OpenEdge is the local package component of Baidu’s commercial Baidu Intelligent Edge (BIE), which the company claims is China’s first open source edge computing platform.
The BIE platform underpinning OpenEdge offers a cloud-based management suite to manage edge nodes, edge apps, and resources such as certification, password, and program code. It supports models trained on AI frameworks such as Google’s TensorFlow and Baidu’s own PaddlePaddle, meaning that developers can train AI models on BIE and deploy them locally. Moreover, devices deployed with BIE are afforded additional features, like the ability to cache data and perform on-device processing in the event of a flaky network connection.

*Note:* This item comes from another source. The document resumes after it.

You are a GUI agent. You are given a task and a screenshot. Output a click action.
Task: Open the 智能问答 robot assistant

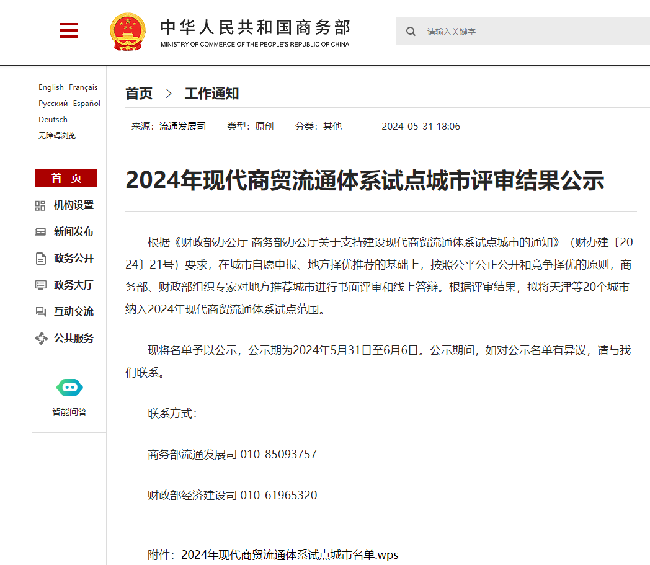(69, 388)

These tools together, Baidu says, let developers build custom edge computing systems on a range of hardware that can collect data, distribute messages, perform AI inference, and synchronize with the cloud.
“By moving the compute closer to the source of the data, it greatly reduces the latency, lowers the bandwidth usage, and ultimately brings real-time and immersive experiences to end users,” Yin said. “And by providing an open source platform, we have also greatly simplified the process for developers to create their own edge computing applications.”
BIE-AI-Box and BIE-AI-Board
Baidu and Intel’s BIE-AI-Box is, as alluded to earlier, a hardware kit custom built for analyzing the frames captured by cockpit cameras. Toward that end, it incorporates BIE technologies “specially” engineered for the purpose, and connects with cameras for road recognition, car body monitoring, driver behavior recognition, and other tasks.
As for the BIE-AI-Board, which is designed for object recognition, it’s compact enough to be embedded into cameras, drones, robots, and other hardware. Early partners have integrated it with electric vehicles to assess the health of chargers and with agricultural drones to analyze crop spectral data, Baidu says. (In the latter case, it helped to reduce pesticide use by up to 50 percent.)
Baidu’s looking to the cloud for revenue growth. It recently partnered with Nvidia to bring the chipmaker’s Volta graphics platform to Baidu Cloud, and in July 2018, it unveiled two new chips for AI workloads: the Kunlun 818-300 for machine learning model training and the Kunlun 818-100 for inference.
According to Gartner, the cloud computing market is projected to be worth $441 billion by 2020.